[Dataset records]
=== Begin Enclosure ===
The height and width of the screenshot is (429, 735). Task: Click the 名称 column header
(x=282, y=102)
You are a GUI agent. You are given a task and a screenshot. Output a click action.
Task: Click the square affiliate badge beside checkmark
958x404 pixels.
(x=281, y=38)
=== End Enclosure ===
=== Begin Enclosure ===
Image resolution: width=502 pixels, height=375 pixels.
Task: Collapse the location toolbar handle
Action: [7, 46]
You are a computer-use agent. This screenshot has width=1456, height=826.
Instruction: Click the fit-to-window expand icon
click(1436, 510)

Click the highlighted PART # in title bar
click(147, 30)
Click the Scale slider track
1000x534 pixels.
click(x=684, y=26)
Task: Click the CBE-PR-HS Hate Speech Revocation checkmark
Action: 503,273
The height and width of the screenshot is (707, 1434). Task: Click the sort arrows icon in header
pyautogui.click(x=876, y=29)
=== End Enclosure ===
=== Begin Enclosure ===
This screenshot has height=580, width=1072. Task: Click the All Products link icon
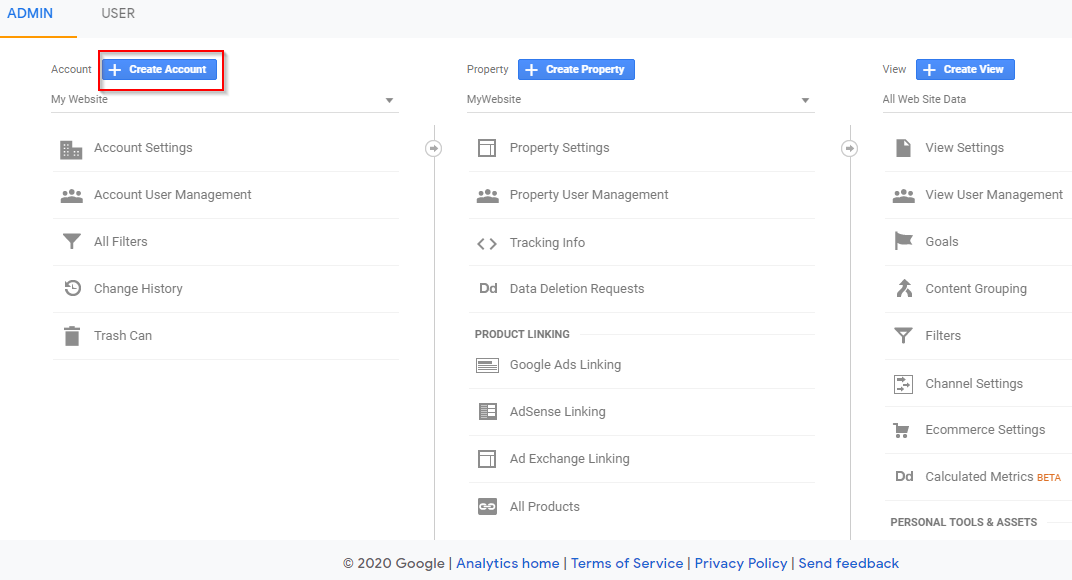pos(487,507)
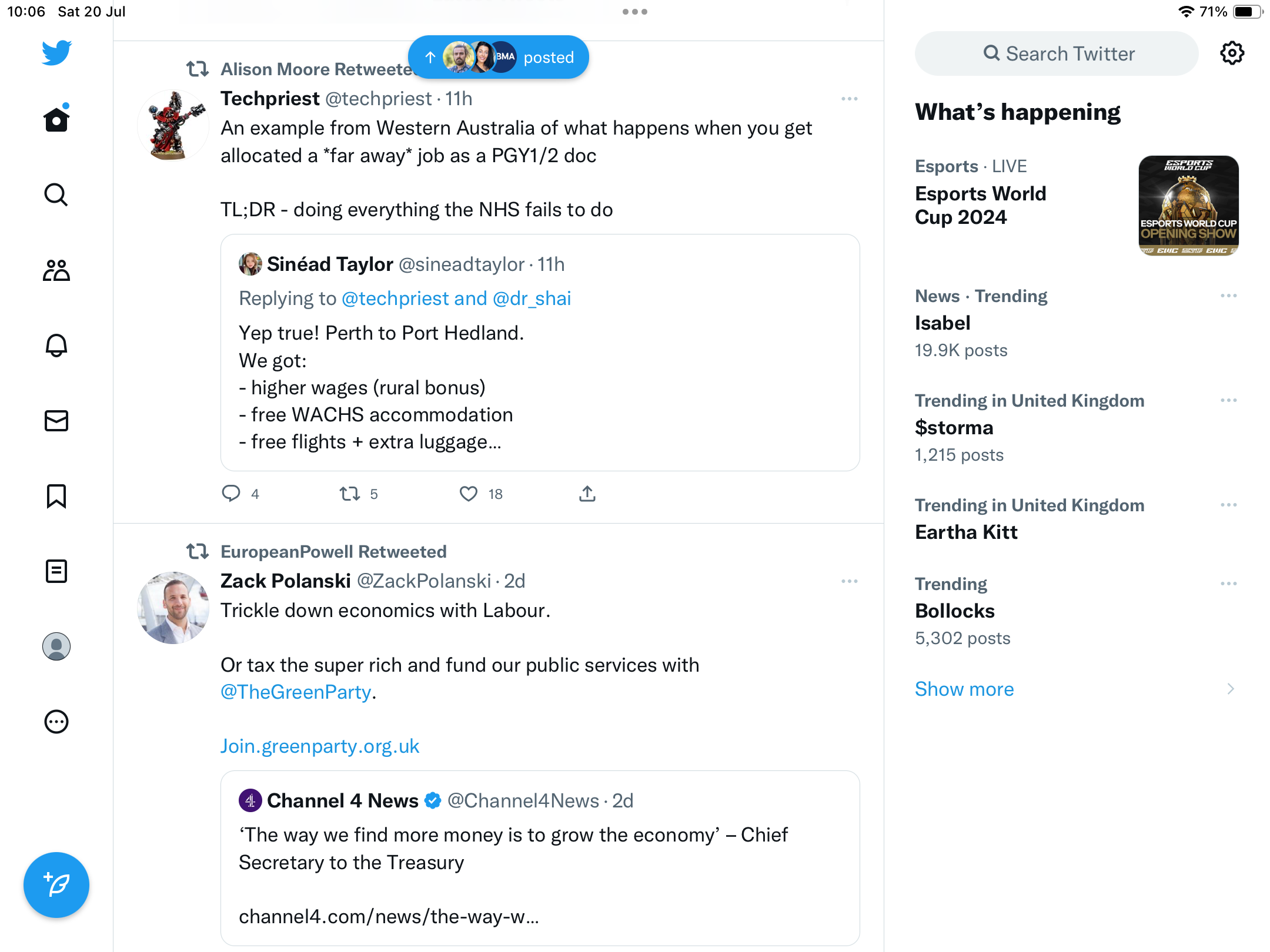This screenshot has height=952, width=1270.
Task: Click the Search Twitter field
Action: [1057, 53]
=== End Enclosure ===
TASK DIRECTIONS: The expected answer is a copy of each line in the records that holds the word "agent".

REPLY TO THE EXERCISE:
You are a GUI agent. You are given a task and a screenshot. Output a click action.
You are a computer-use agent. This screenshot has width=1456, height=826.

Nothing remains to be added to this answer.